What you need to do
In the entries below, find the line with "Instruction: Open the", then set it down exactly along with each line after it to the end, skipping any pictures.

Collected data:
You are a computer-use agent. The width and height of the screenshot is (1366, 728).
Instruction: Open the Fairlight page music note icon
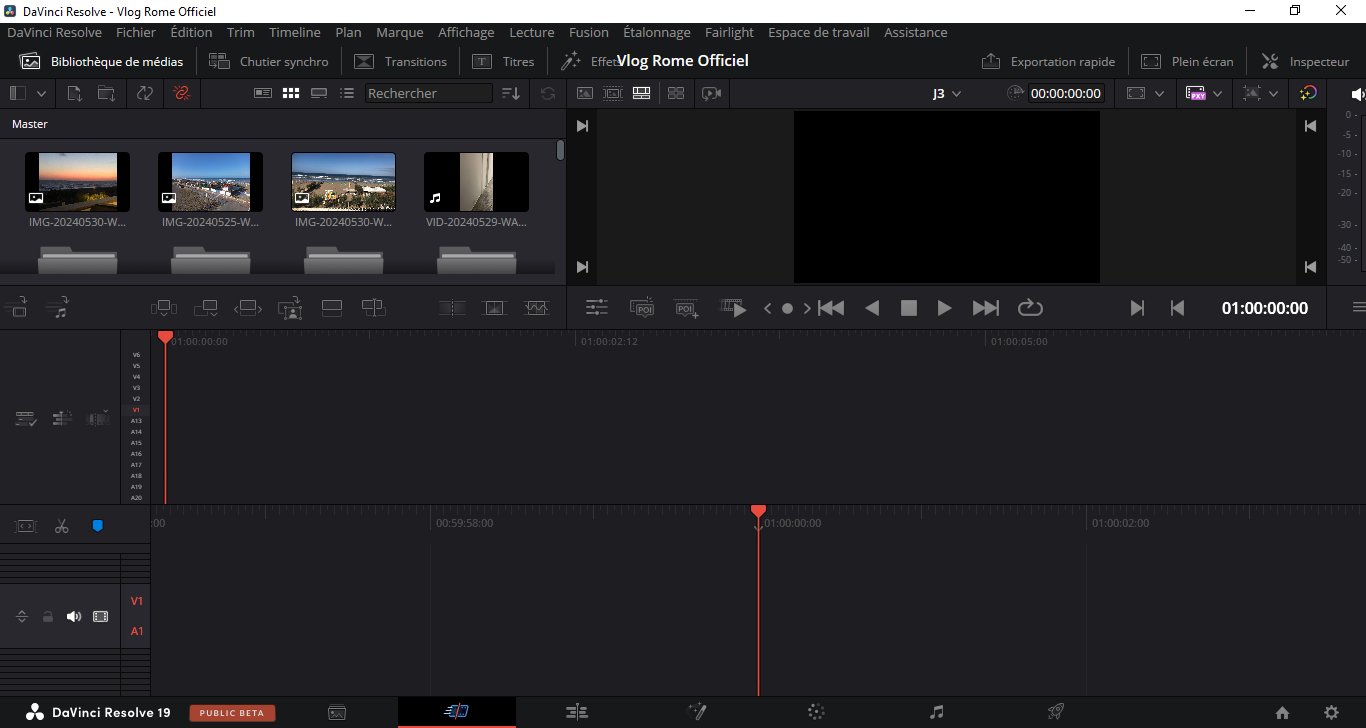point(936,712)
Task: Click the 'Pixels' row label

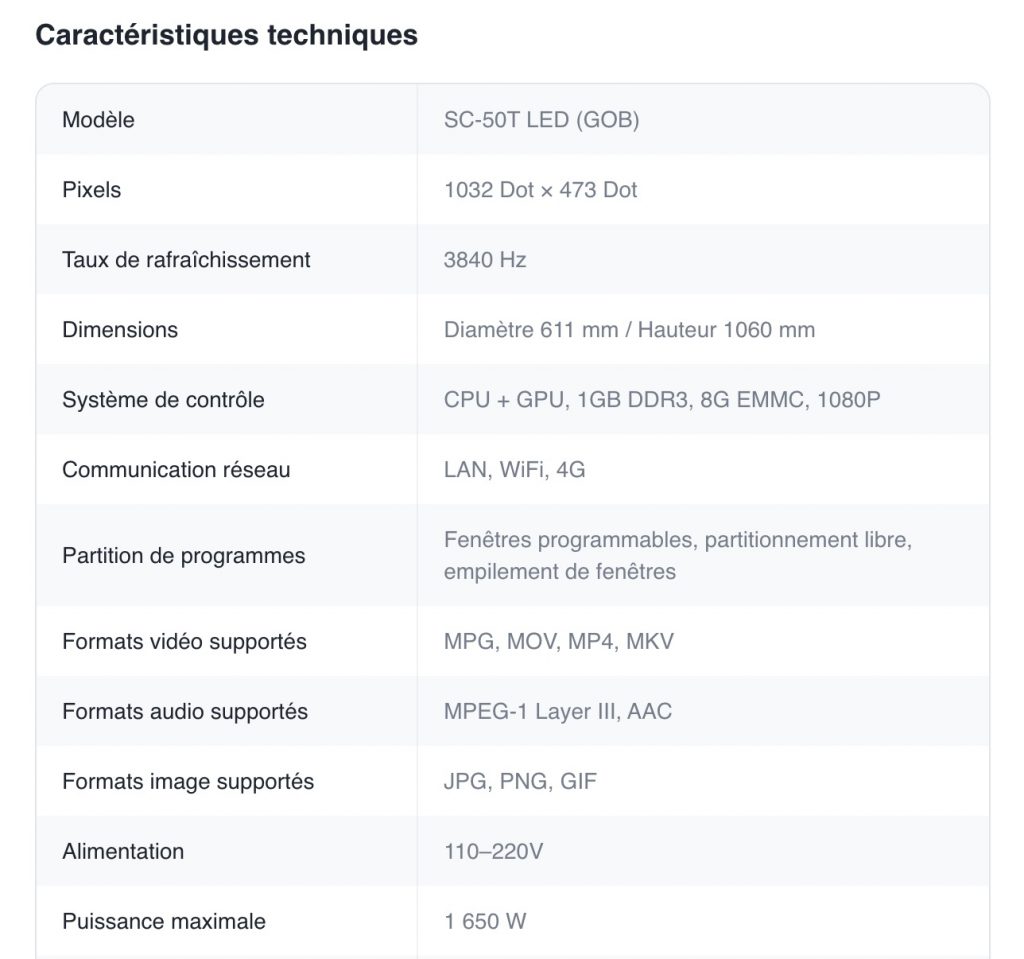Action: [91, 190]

Written answer
Instruction: Open the Fairlight page music note icon
point(936,712)
Task: Click the 'Pixels' row label

Action: [91, 190]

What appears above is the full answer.